Delta Air Lines continues to build its nascent Seattle-Tacoma hub, which competes with Alaska Airlines. Effective May 4, it'll add four daily flights to John Wayne/Orange County Airport. A Delta Connection carrier will operate the flights using two-class E175s.
United Airlines now has its third chief executive in as many months. The airline's top lawyer, Brett Hart, was named interim CEO on Monday (October 19) while Oscar Munoz recovers from a heart attack suffered last week. United has been mum on the condition or long-term prospects of Munoz, appointed last month after Jeff Smisek resigned due to a federal investigation. Hart is being positioned as outside of Smisek's inner circle of C-suite executives, but he was hired by Smisek in 2010 and given control of passenger service by Smisek earlier this year.

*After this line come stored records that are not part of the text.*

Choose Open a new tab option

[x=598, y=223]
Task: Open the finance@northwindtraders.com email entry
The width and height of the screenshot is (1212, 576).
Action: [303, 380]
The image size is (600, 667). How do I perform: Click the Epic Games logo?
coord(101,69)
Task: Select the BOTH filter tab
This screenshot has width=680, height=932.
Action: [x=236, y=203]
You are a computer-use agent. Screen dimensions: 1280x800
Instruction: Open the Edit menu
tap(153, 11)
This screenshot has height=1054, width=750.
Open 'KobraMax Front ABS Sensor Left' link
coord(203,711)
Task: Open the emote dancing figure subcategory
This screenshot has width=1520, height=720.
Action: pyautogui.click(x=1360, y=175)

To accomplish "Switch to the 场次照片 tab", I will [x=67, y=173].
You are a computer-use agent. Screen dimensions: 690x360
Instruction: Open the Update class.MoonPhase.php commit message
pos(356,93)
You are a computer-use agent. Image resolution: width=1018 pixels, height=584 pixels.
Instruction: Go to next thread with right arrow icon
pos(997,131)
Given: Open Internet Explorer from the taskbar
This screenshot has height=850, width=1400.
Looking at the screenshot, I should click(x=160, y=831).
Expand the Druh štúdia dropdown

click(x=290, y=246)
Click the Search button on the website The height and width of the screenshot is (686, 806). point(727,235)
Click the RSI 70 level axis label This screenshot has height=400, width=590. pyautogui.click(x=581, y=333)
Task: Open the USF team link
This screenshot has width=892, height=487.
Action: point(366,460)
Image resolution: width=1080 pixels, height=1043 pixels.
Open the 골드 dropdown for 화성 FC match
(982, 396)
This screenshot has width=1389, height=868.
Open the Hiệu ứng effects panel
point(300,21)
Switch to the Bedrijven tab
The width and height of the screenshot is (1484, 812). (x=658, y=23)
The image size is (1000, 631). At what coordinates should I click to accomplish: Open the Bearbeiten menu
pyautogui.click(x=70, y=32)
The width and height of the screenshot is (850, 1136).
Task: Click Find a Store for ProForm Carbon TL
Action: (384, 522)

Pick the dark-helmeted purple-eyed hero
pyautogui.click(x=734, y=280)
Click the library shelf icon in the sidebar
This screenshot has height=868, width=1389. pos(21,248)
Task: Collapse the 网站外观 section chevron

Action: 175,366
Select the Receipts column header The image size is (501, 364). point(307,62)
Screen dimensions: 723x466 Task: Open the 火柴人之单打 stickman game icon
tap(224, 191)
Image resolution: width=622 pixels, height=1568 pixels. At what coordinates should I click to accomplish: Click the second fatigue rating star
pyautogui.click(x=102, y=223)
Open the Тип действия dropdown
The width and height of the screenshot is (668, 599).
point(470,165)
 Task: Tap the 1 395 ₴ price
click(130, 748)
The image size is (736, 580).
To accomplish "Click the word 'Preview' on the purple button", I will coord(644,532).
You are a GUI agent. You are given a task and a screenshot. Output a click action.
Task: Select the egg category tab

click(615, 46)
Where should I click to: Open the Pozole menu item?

Yes, Virginia, BA Charges for Seat Assignments in Business Class
British Airways garnered a wave of good will from usually cynical flyers thanks to its insanely wonderful two-day business class sale last week. But many of you were shocked that BA then tried to ding you for $100 or more for a seat assignment. BA imposed the abhorrent policy six years ago. But there's no reason to pay the extortionate charge. Seat selection in business class is available free of charge 48 hours before departure or when you check in. And since there are no bad seats in transoceanic business class--and no notably good ones in the miserly intra-Europe business class--why give into BA's money-grubbing mentality?